WHAT THE TASK REQUIRES:
Please write everything from the line containing "Given: Click the edit VM settings wrench icon" down to the line containing "Looking at the screenshot, I should click(x=894, y=105)." as a JSON list of strings, one string per line, skipping blank lines. Leave the pictures out of the list.

LISTED RECORDS:
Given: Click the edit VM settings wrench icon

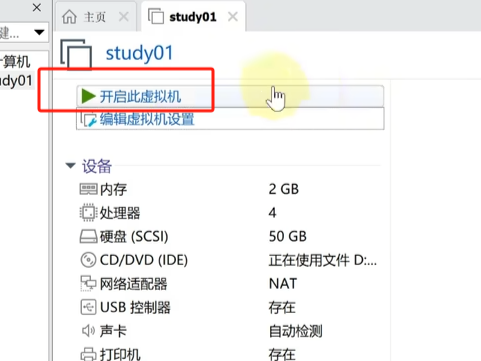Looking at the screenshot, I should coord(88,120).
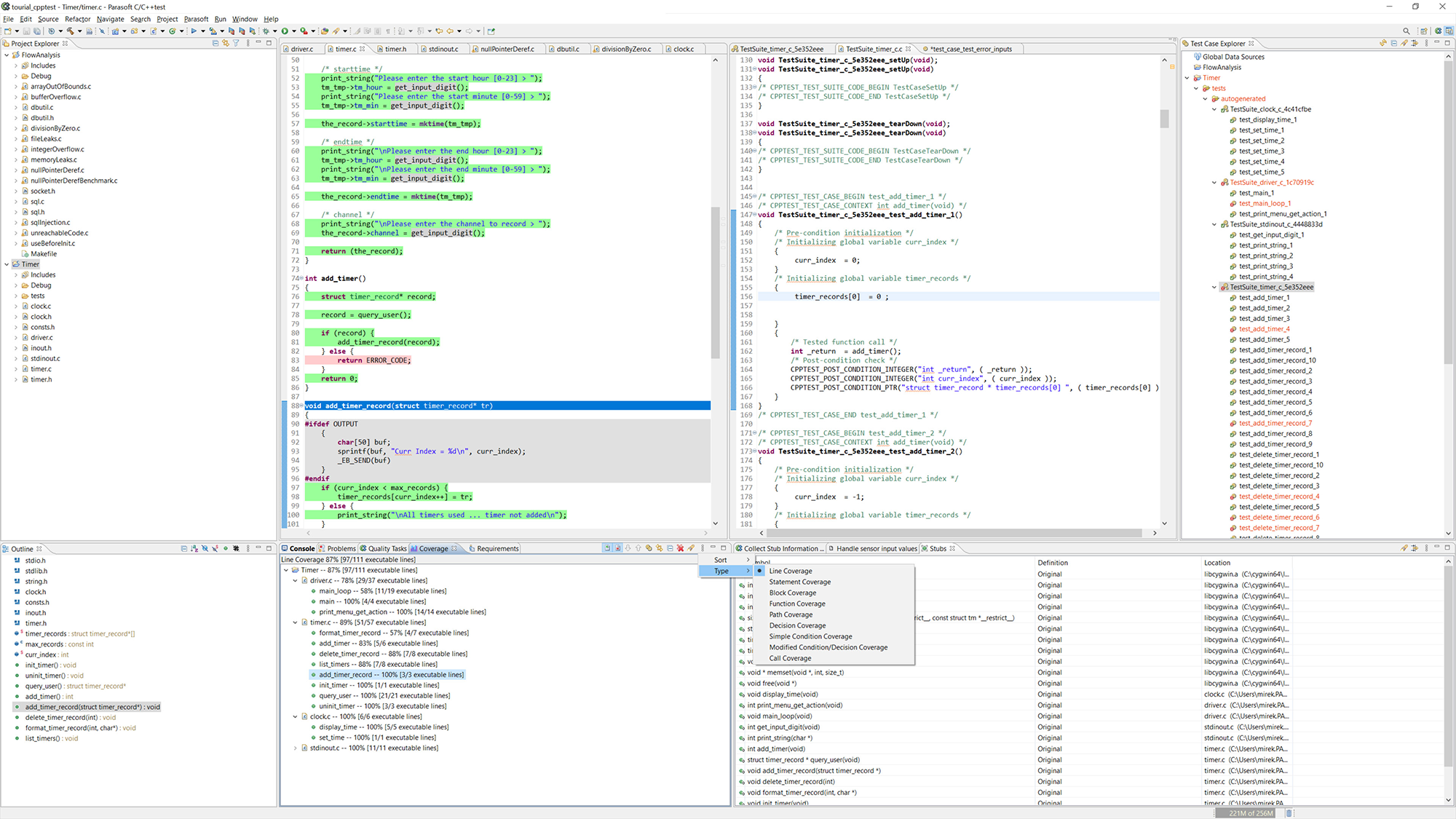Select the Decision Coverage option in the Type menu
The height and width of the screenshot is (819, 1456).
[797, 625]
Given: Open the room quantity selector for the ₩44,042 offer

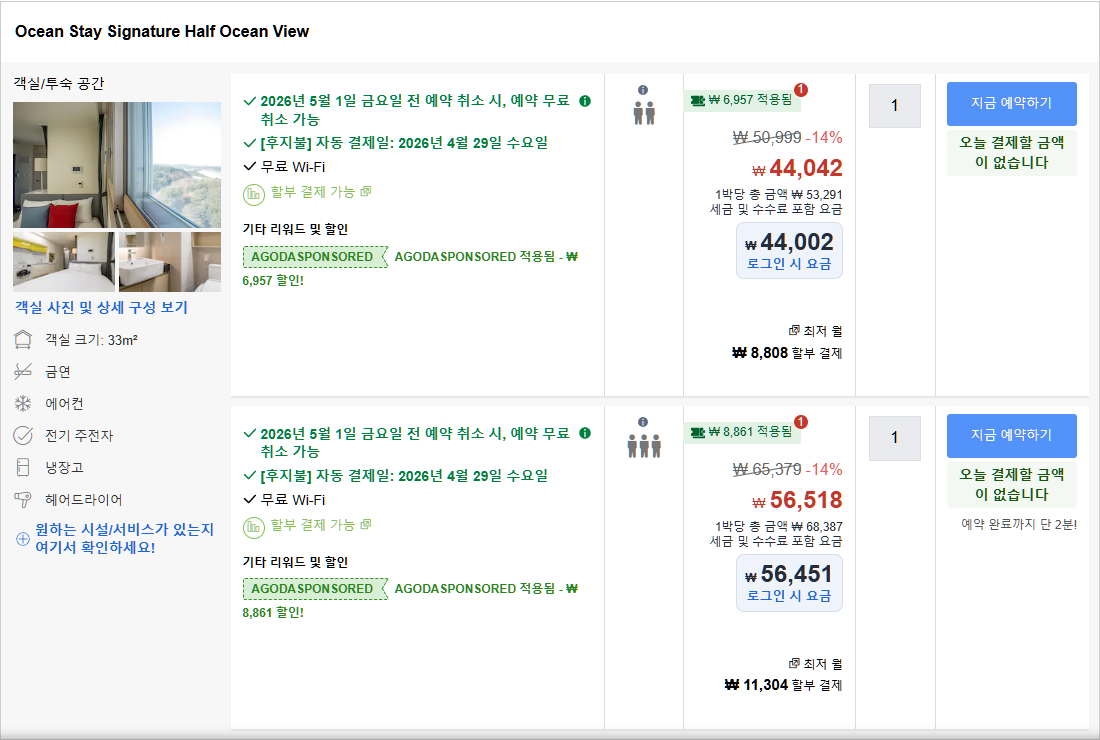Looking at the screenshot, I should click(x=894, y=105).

---

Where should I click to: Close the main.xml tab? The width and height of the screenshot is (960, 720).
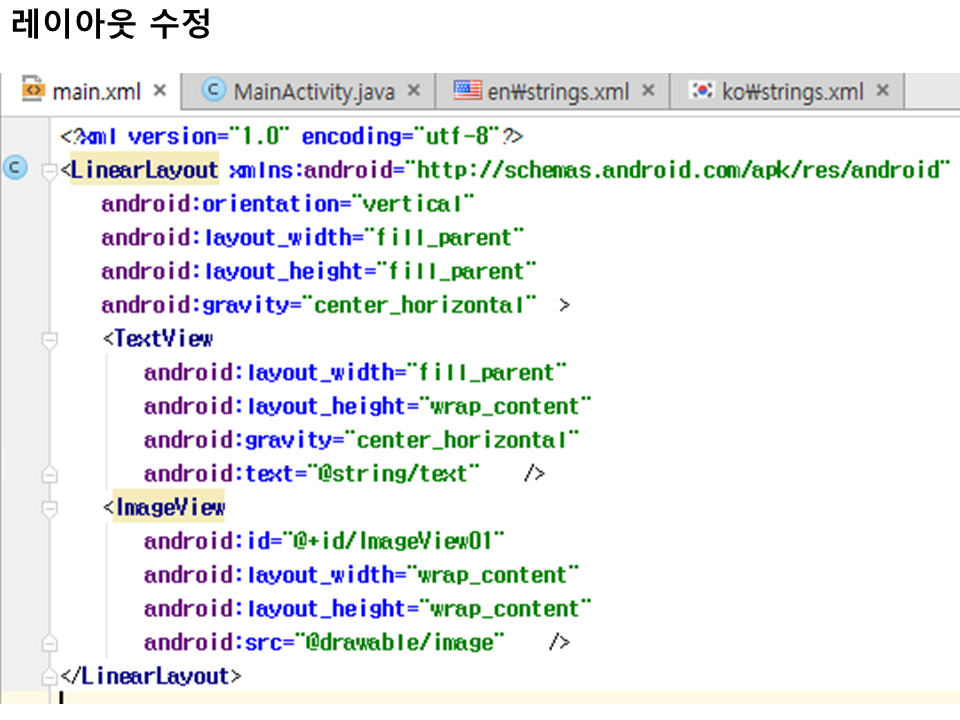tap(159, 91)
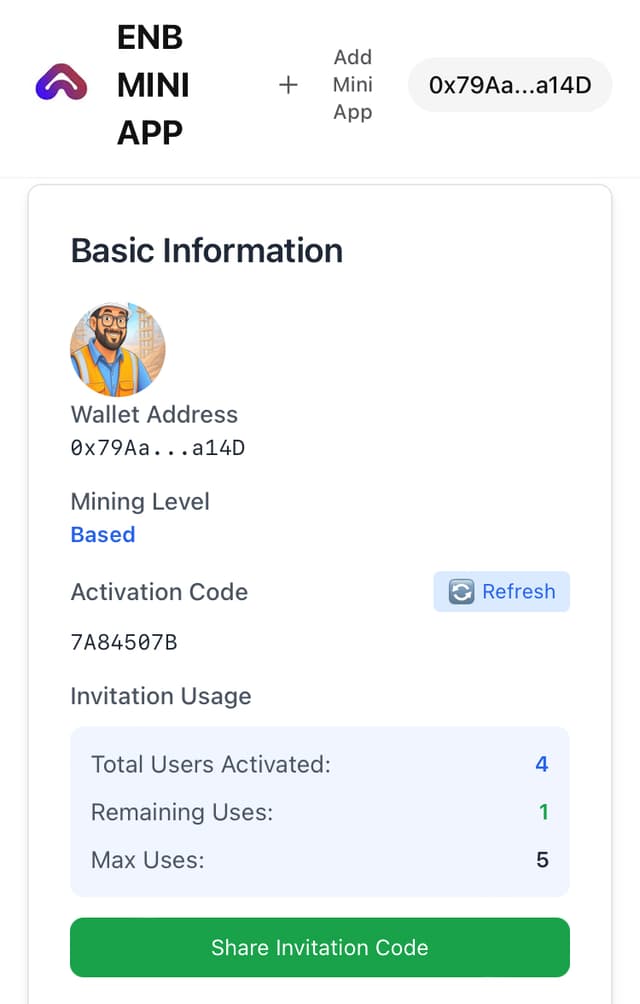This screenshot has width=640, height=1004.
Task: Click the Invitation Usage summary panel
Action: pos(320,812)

---

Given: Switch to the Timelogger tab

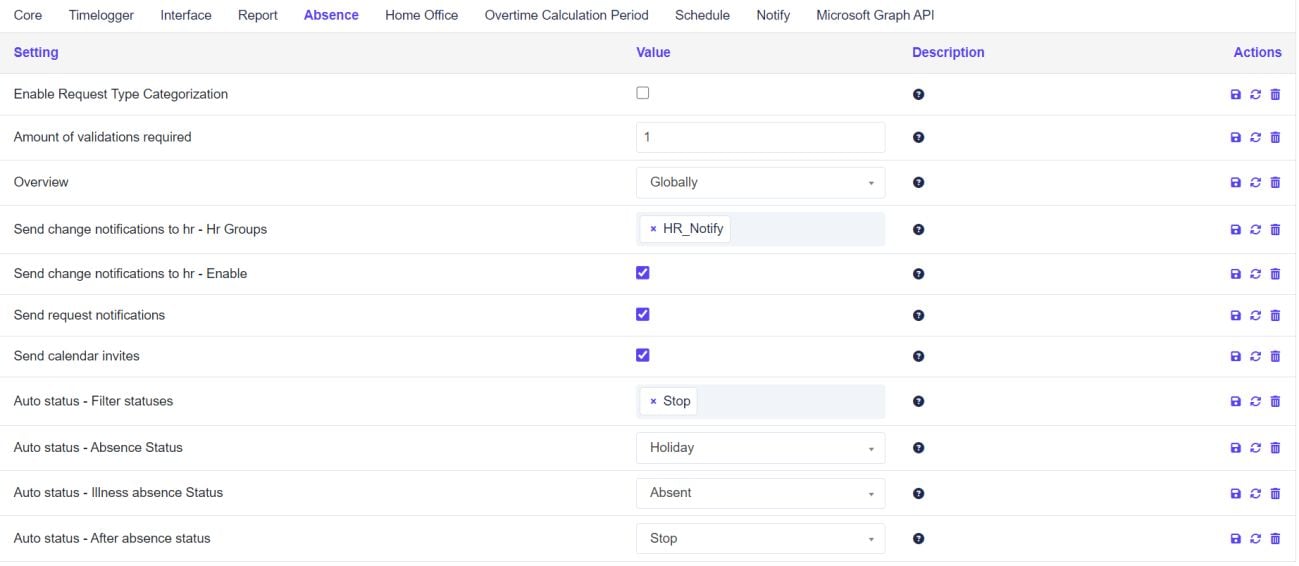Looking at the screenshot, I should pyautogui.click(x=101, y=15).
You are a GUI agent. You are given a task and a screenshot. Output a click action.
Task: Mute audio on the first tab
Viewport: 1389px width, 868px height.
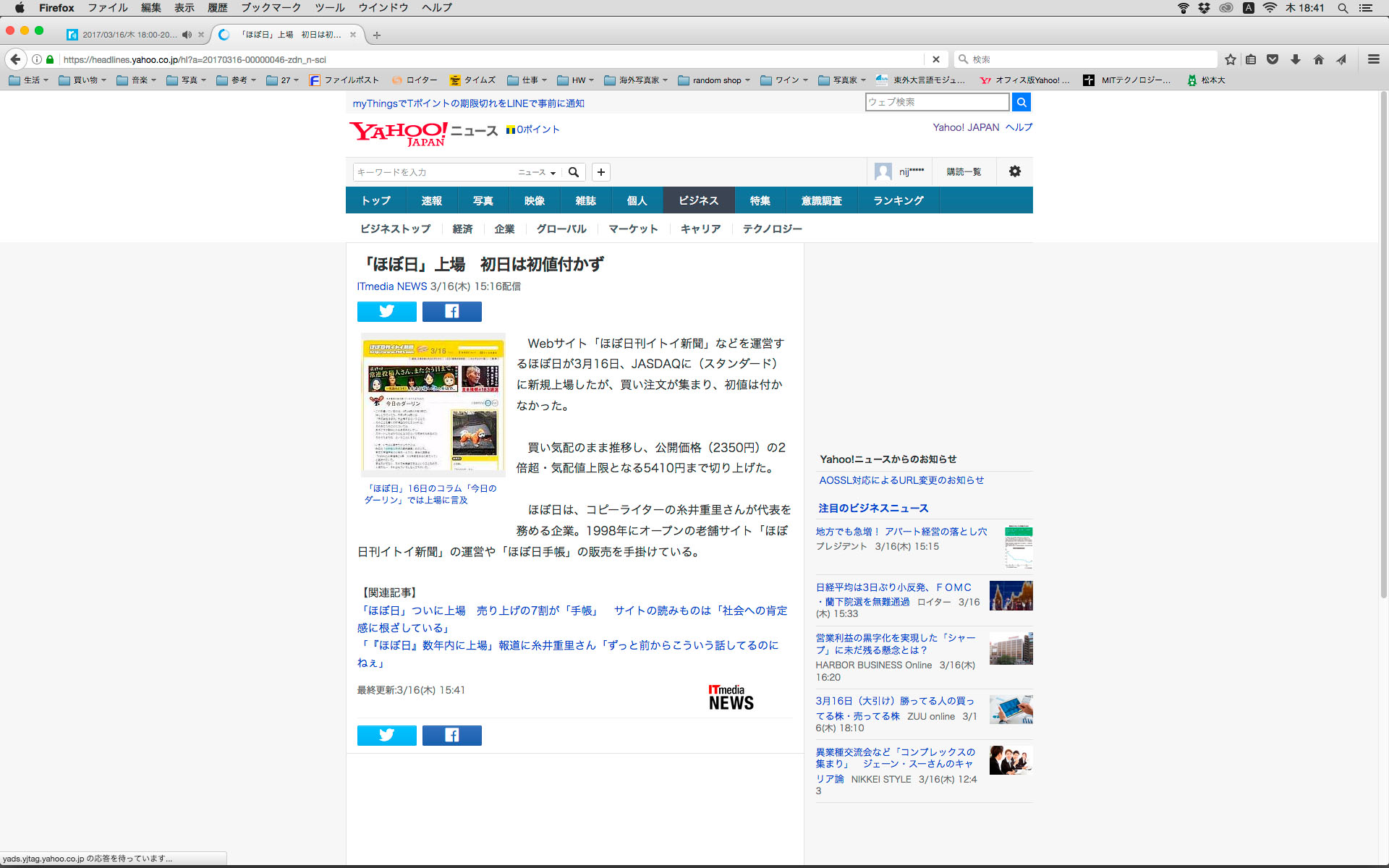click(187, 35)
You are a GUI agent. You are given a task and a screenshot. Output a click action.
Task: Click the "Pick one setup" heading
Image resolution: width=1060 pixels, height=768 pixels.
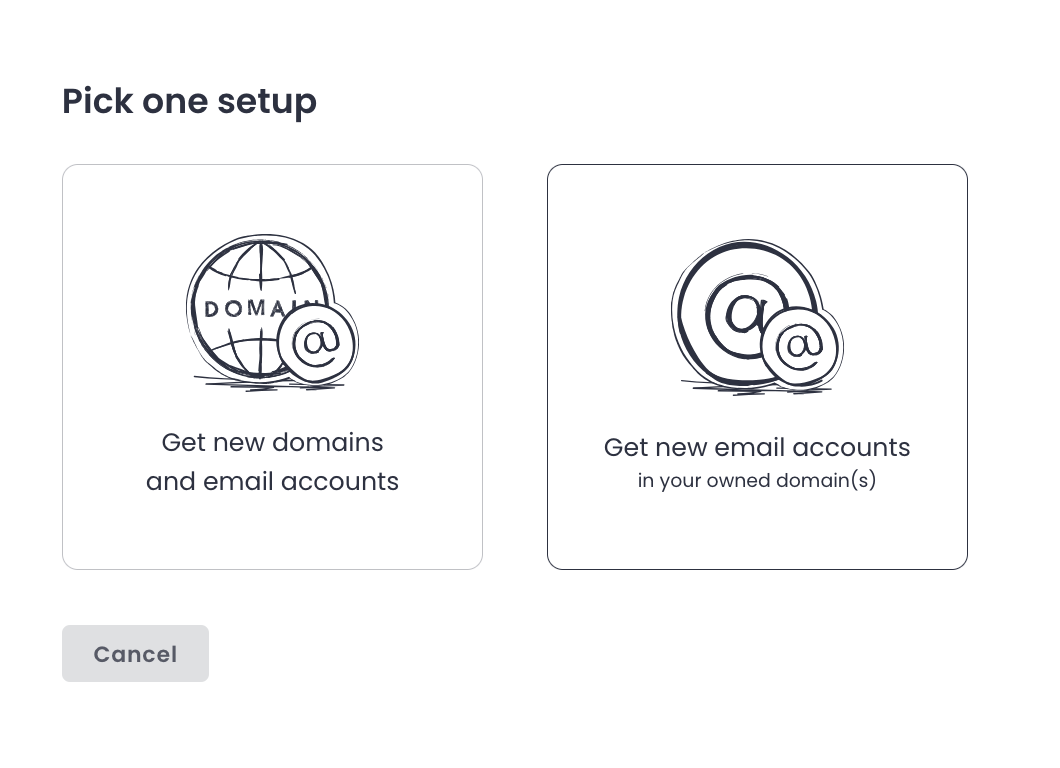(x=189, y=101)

FINAL RESULT:
[
  "Given: Click the edit VM settings wrench icon",
  "Looking at the screenshot, I should coord(88,120).",
  "Select the Decision Coverage option in the Type menu",
  "The height and width of the screenshot is (819, 1456).",
  "[797, 625]",
  "Given: Open the room quantity selector for the ₩44,042 offer",
  "Looking at the screenshot, I should click(x=894, y=105)."
]